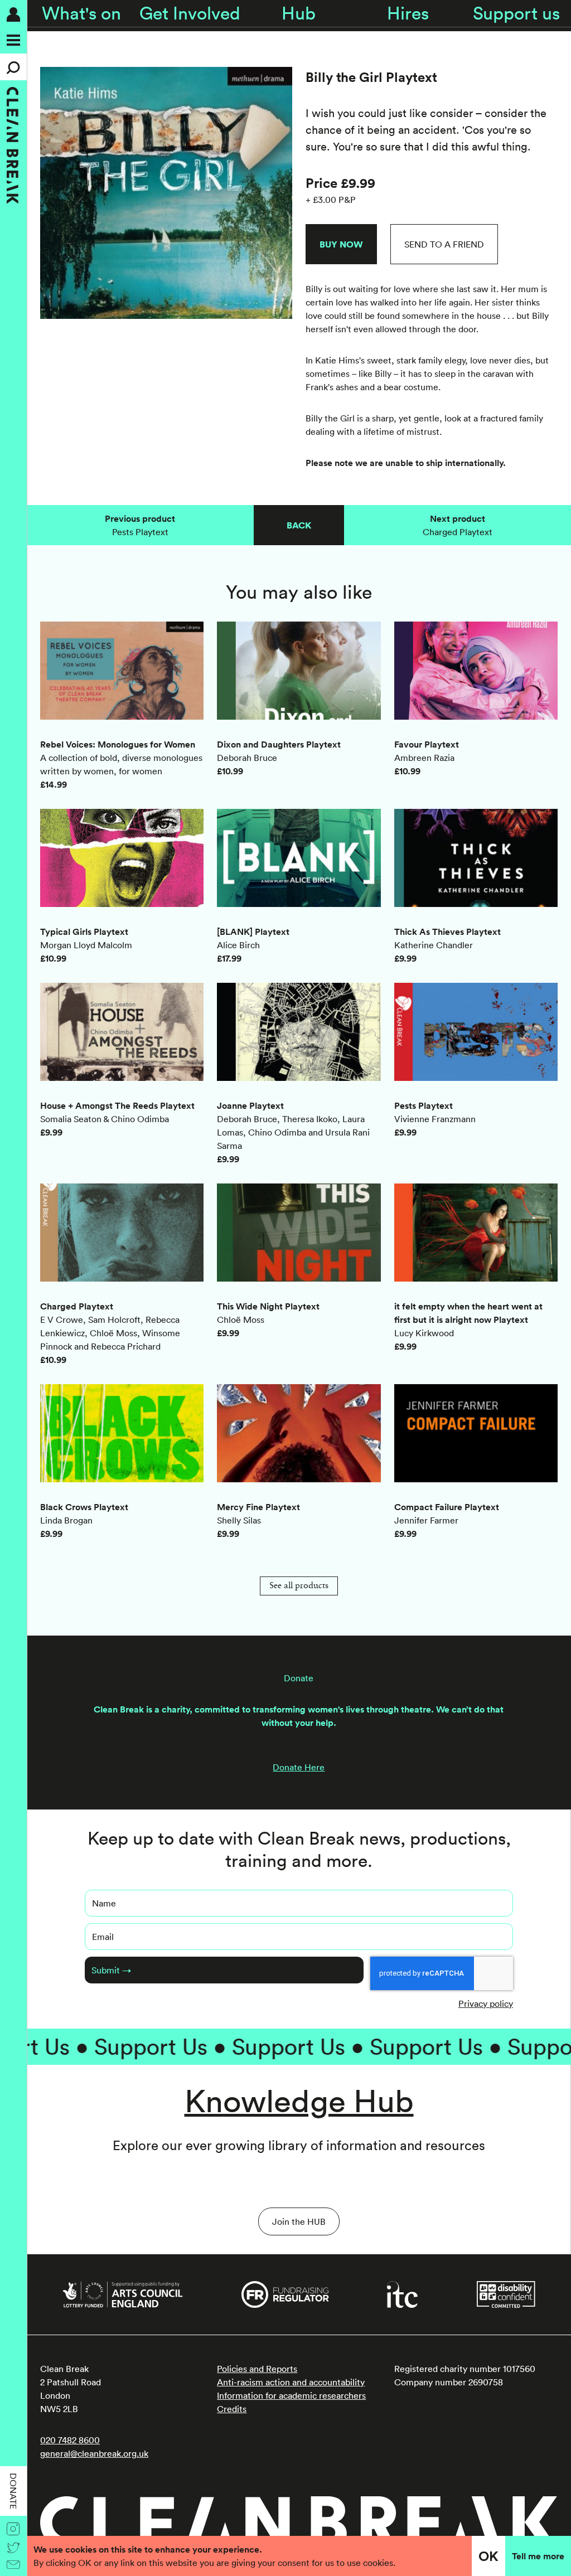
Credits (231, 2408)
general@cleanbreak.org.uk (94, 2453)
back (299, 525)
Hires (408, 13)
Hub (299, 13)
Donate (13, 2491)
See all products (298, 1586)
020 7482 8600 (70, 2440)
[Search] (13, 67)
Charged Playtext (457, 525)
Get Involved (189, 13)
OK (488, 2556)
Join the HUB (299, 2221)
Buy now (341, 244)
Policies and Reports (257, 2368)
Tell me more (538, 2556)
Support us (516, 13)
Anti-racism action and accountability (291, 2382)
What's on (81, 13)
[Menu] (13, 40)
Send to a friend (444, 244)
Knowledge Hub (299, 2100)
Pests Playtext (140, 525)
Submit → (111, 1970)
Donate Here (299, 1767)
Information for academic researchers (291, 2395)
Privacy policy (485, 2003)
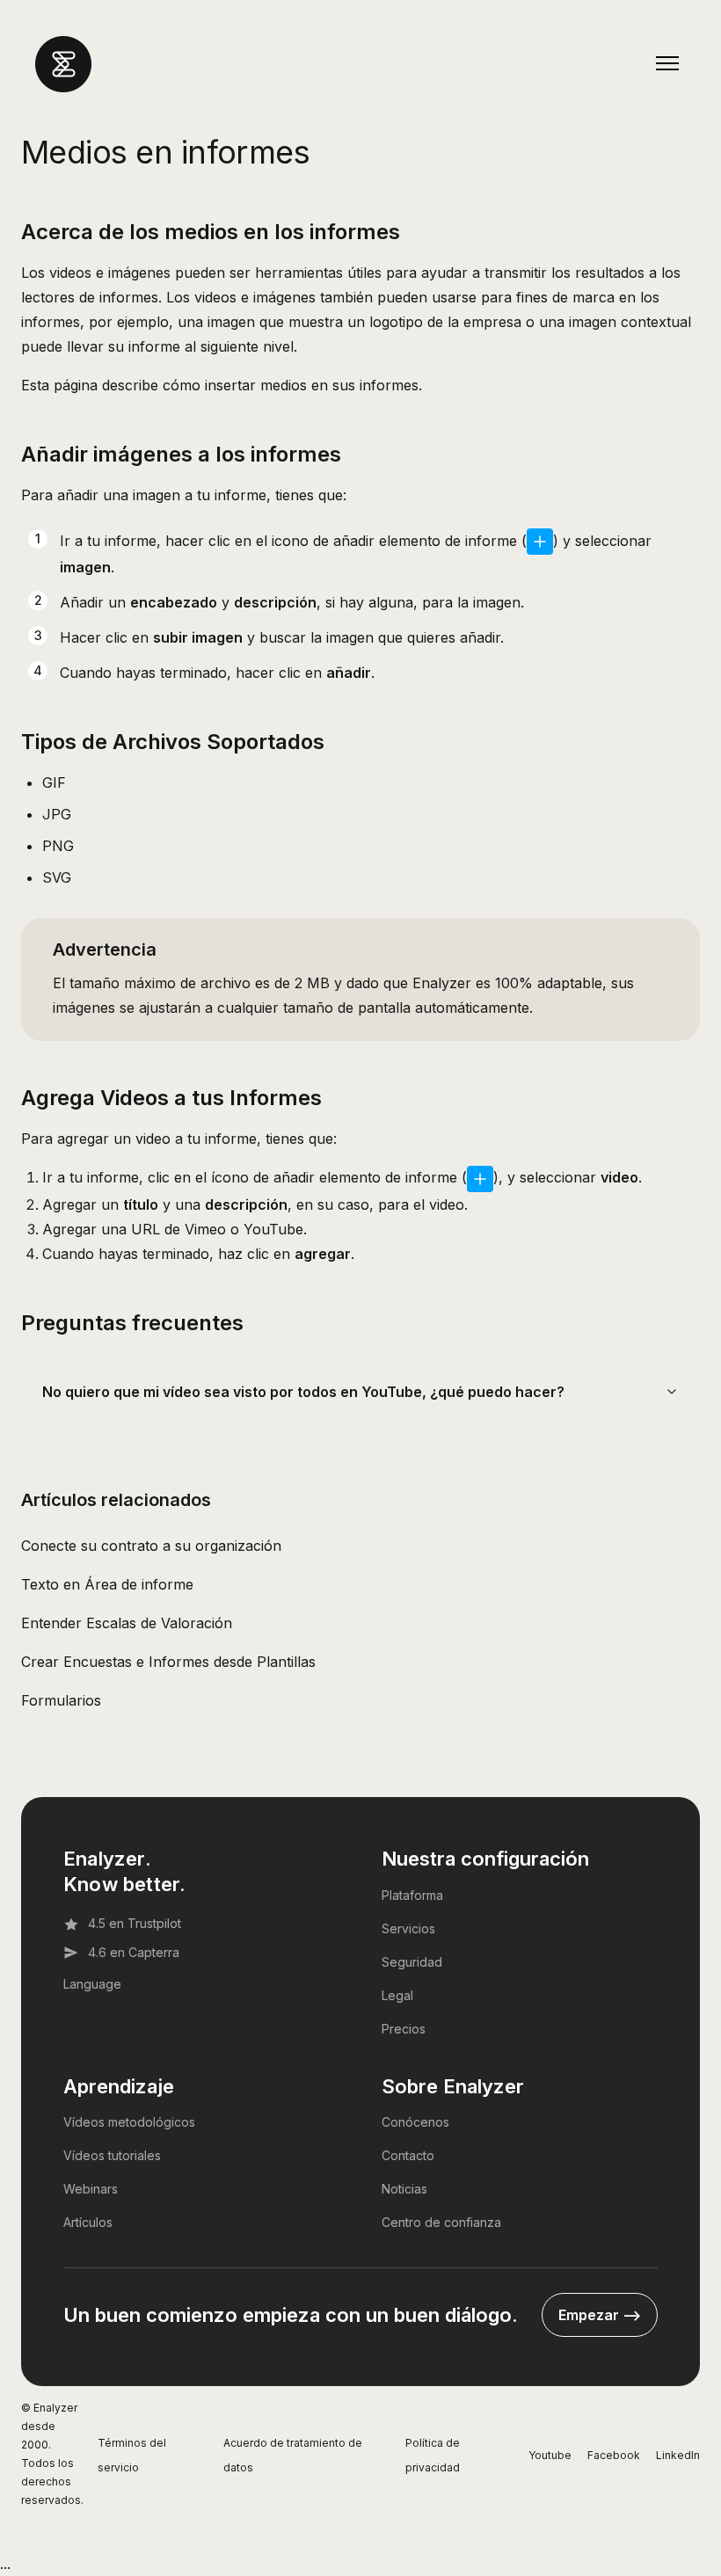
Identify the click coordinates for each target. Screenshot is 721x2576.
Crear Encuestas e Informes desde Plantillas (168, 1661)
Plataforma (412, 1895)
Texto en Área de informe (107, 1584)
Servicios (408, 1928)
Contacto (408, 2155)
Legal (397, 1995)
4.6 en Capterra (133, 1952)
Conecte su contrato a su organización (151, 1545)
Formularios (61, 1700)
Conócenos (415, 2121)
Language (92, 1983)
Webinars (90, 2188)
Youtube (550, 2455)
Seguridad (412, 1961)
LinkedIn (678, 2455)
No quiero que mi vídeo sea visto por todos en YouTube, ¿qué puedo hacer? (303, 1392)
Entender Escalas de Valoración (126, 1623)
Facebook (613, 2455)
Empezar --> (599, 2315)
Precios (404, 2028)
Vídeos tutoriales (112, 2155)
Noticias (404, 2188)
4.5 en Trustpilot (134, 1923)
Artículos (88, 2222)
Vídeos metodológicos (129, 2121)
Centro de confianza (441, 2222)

---

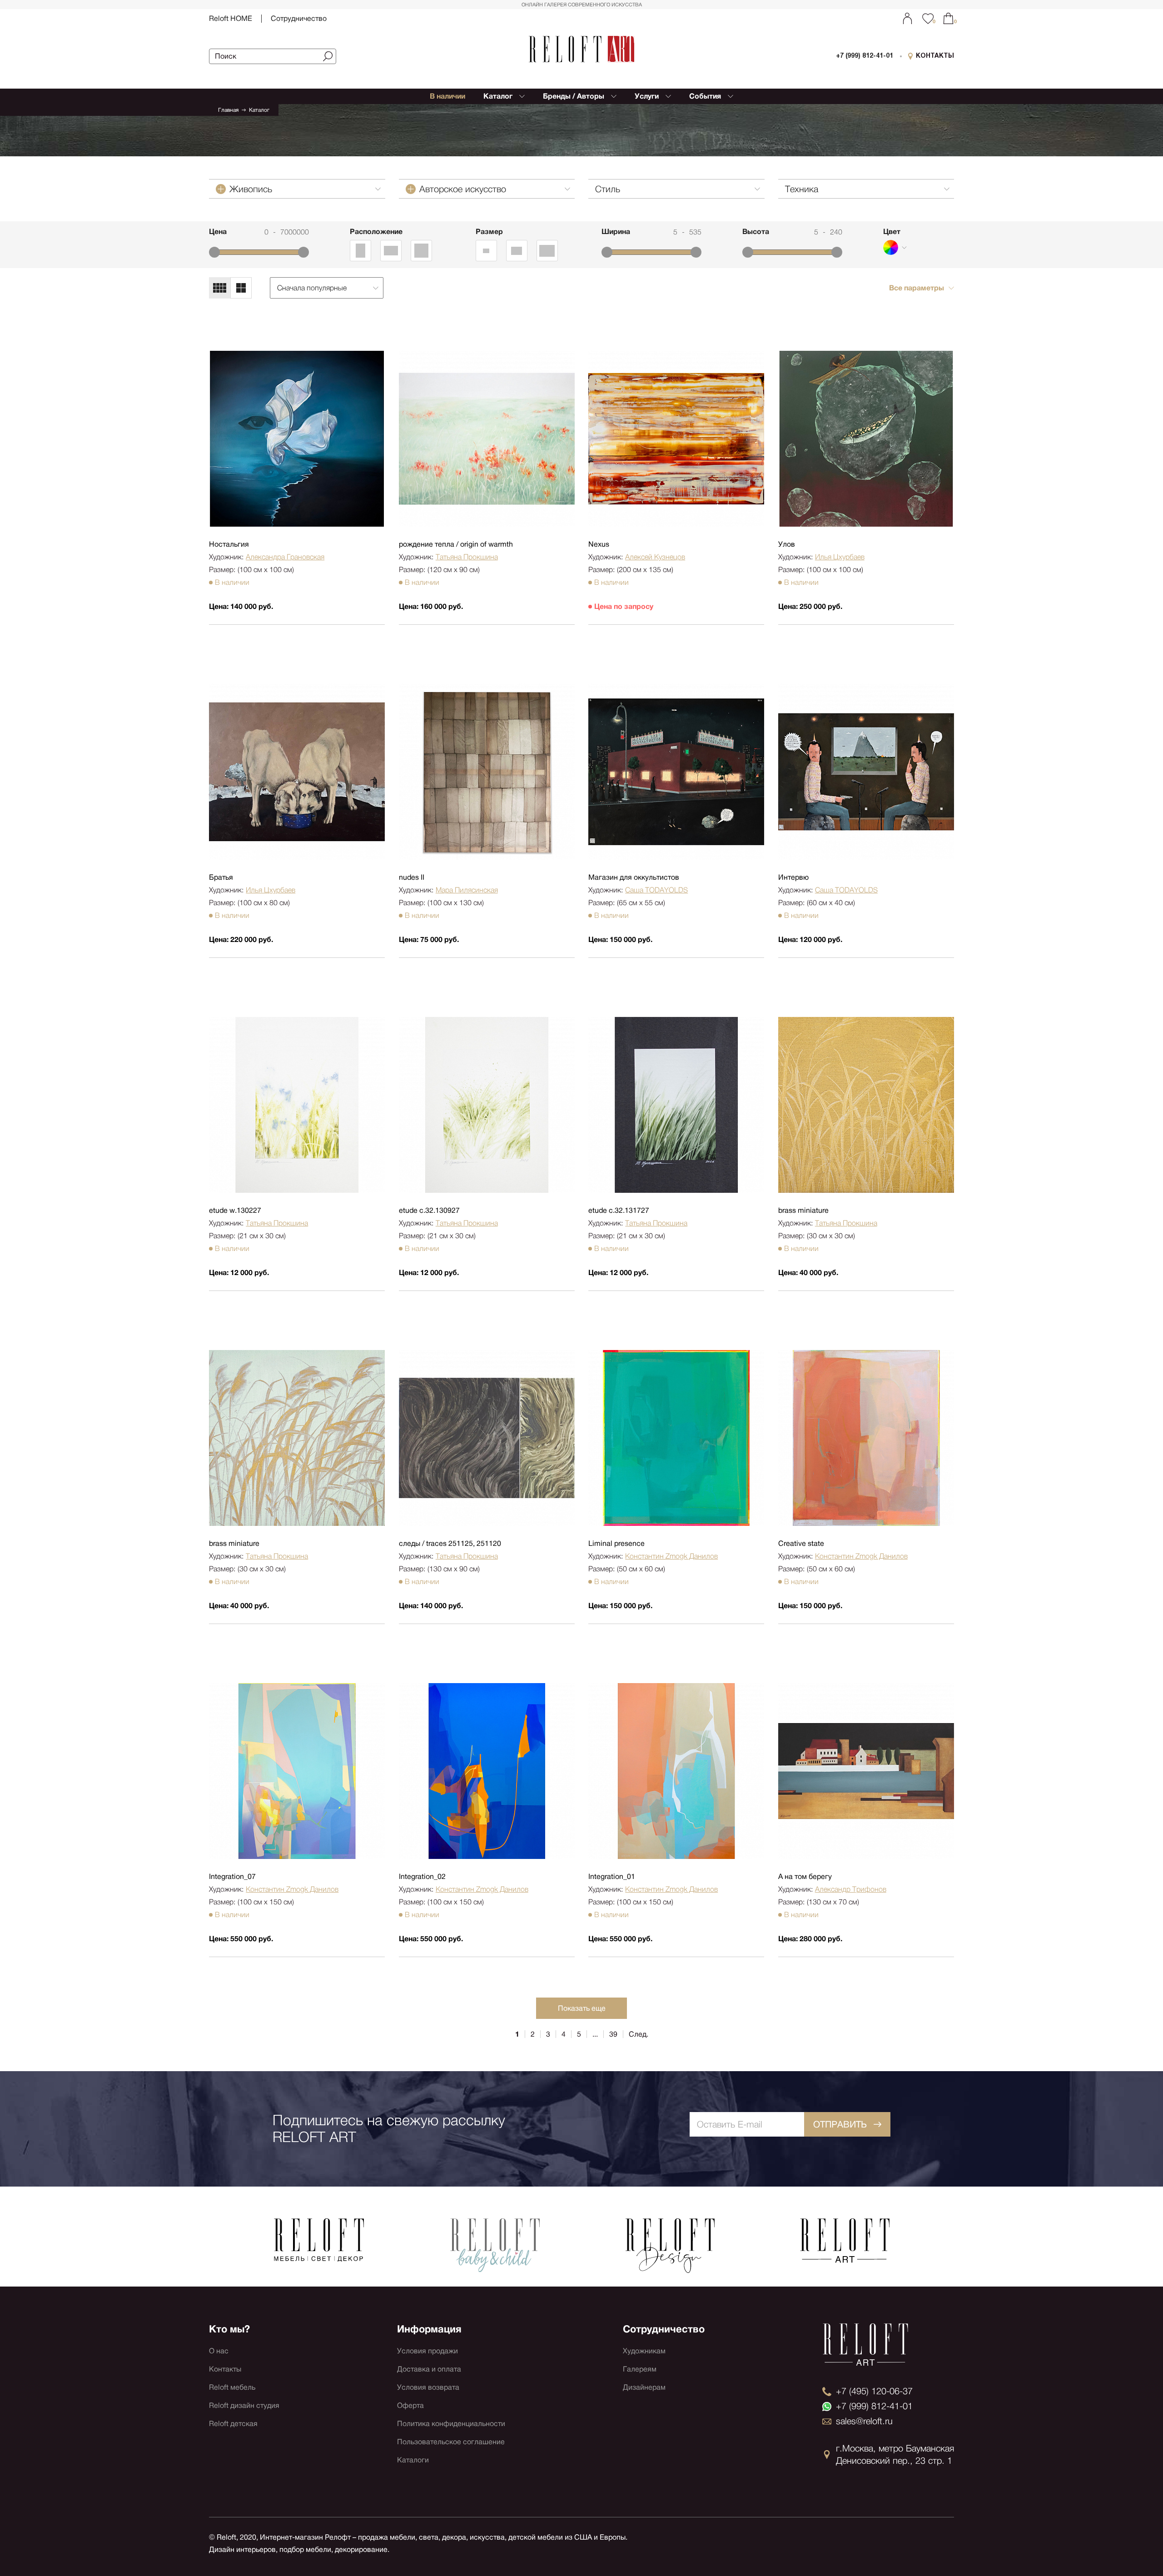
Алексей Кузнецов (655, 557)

• ASSIGNED TASK: From the material above, please return each line containing "Vídeos".

• TASK SOLUTION:
Vídeos tutoriales (112, 2155)
Vídeos metodológicos (129, 2121)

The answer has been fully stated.